Question

A compound \(P\) on treatment with \(C_2H_5MgBr\) in presence of ether followed by acidic hydrolysis produces a compound \(Q\). \(Q\) on treatment with \(Cl_2/red\;P\) in mild condition produces a compound \(R\). Compound \(Q\) on heating with soda lime produces a hydrocarbon \(S\). Compounds \(P\), \(Q\), \(R\) and \(S\) are respectively

• A. \(HCHO,\; C_2H_5COOH,\; CH_3CHClCOOH,\; CH_4\)
• B. \(HCHO,\; CH_3COOH,\; CH_3COCl,\; C_2H_6\)
• C. \(CO_2,\; C_2H_5COOH,\; CH_3CHClCOOH,\; C_2H_6\)
• D. \(CO_2,\; CH_3COOH,\; CH_3COCl,\; CH_4\)

Hint:

Important reactions: \[ RMgX + CO_2 \xrightarrow{H^+} RCOOH \] \[ RCH_2COOH \xrightarrow{Cl_2/red\,P} RCHClCOOH \] \[ RCOOH \xrightarrow{\text{soda lime}} RH \] Remember: Grignard reagent + \(CO_2\) increases the carbon chain by one carbon atom.

Answer 1

The Correct Option is C

Step 1: Read the clues backward.
$S$ is a hydrocarbon made from $Q$ by soda lime. Soda lime removes one carbon as carbonate, so $Q$ must be a carboxylic acid and $S$ has one carbon less.

Step 2: Use the Grignard clue.
$P$ plus ethyl magnesium bromide, then acid, gives an acid $Q$. A Grignard reagent adds to carbon dioxide and after hydrolysis gives a carboxylic acid with one extra carbon. So $P$ is $CO_2$.

Step 3: Build Q.
Ethyl group ($C_2H_5$) joining $CO_2$ gives $C_2H_5COOH$, that is propanoic acid. So $Q = C_2H_5COOH$.

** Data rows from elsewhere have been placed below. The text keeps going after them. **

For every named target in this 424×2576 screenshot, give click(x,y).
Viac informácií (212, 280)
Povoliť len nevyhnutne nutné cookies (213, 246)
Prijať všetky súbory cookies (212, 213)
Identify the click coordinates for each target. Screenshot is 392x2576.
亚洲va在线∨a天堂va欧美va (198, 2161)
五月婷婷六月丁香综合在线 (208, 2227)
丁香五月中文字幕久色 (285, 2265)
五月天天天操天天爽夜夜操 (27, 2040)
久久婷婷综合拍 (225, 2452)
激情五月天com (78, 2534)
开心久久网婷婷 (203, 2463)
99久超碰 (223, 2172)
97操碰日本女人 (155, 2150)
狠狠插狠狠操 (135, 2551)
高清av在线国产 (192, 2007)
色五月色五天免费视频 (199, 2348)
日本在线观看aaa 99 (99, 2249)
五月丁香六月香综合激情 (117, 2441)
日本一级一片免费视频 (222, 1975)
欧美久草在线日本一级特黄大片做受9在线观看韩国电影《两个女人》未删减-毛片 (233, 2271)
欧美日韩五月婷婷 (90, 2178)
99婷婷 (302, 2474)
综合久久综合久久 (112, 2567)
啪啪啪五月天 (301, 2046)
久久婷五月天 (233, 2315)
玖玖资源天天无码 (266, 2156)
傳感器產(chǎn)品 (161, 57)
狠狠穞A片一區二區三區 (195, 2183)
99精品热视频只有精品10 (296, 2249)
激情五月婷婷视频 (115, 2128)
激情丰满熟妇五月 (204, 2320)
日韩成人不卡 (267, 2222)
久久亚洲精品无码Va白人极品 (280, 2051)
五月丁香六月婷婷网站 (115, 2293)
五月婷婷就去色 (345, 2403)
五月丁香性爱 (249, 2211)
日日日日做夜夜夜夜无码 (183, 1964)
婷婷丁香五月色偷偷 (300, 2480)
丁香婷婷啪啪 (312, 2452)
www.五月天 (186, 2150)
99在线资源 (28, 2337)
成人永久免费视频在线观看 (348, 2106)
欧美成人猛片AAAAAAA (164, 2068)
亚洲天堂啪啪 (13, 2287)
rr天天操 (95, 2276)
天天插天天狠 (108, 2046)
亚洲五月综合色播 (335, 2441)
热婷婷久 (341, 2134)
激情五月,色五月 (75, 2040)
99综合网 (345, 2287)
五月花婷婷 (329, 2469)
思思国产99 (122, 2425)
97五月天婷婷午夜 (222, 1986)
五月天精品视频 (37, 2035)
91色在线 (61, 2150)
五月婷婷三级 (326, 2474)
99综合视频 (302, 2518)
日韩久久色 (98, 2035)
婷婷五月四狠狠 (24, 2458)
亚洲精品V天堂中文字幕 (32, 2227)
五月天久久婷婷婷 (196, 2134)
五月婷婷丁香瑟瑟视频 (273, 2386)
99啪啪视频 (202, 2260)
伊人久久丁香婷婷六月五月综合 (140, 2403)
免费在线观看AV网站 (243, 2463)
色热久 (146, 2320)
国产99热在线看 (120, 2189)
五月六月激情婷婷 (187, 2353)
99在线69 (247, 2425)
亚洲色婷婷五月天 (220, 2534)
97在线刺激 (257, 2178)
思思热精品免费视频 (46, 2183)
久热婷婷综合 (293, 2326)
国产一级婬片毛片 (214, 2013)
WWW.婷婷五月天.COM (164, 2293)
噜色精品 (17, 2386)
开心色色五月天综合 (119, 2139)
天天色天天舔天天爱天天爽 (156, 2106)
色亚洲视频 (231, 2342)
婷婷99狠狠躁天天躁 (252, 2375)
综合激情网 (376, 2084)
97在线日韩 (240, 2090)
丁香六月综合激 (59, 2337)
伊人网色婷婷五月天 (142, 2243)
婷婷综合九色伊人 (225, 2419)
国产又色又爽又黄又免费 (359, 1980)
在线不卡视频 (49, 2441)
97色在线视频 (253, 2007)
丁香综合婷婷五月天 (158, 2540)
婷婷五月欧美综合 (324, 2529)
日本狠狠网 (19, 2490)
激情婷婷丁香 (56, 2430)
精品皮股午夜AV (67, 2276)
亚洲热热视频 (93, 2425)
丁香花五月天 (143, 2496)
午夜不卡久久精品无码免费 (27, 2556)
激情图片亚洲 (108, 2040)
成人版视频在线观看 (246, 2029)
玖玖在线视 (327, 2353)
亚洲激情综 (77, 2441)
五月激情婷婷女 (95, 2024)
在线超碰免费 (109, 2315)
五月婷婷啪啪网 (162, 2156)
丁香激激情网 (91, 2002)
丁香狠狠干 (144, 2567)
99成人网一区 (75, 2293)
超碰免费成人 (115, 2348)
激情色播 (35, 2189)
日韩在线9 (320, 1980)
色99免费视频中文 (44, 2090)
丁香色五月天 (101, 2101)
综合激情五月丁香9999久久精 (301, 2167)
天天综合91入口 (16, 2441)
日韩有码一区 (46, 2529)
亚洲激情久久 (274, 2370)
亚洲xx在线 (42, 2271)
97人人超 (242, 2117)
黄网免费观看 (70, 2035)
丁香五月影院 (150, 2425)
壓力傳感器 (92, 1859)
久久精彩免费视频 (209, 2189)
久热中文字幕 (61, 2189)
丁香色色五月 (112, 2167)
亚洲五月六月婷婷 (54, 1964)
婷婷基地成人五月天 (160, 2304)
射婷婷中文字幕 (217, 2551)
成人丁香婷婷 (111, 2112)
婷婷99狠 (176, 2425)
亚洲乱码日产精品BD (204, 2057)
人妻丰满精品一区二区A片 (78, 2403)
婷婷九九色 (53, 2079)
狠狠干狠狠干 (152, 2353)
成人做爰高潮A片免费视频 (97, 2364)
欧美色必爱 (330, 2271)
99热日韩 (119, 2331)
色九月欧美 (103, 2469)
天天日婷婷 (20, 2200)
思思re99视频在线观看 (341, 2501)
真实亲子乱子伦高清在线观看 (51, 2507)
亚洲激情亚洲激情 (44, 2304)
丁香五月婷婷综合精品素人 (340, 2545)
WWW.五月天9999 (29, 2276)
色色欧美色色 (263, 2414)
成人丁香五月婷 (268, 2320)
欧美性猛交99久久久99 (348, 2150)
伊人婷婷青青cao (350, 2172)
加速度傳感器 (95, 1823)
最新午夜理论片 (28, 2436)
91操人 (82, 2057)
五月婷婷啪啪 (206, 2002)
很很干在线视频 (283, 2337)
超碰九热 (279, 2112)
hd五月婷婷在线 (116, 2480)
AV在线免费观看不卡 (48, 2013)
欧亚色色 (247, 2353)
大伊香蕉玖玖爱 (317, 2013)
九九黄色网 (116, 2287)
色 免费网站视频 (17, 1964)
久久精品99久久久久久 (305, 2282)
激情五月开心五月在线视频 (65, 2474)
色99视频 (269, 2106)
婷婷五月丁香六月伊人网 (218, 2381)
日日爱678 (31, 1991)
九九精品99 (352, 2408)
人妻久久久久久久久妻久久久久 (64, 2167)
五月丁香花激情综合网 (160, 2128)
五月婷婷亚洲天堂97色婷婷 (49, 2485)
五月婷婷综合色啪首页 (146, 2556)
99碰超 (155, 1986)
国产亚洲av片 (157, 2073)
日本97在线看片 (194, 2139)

Step 4: Apply the HVZ reaction.
$Q$ with $Cl_2$ and red phosphorus undergoes alpha halogenation (Hell-Volhard-Zelinsky), putting $Cl$ on the carbon next to $COOH$. This gives $R = CH_3CHClCOOH$.

Step 5: Apply decarboxylation.
$Q$ with soda lime loses $CO_2$, leaving the hydrocarbon with one carbon less than the acid. $C_2H_5COOH$ has three carbons, so $S$ has two carbons, giving ethane, $C_2H_6$.

Step 6: Collect the answer.
So $P, Q, R, S$ are $CO_2$, $C_2H_5COOH$, $CH_3CHClCOOH$, $C_2H_6$.
\[ \boxed{CO_2,\ C_2H_5COOH,\ CH_3CHClCOOH,\ C_2H_6} \]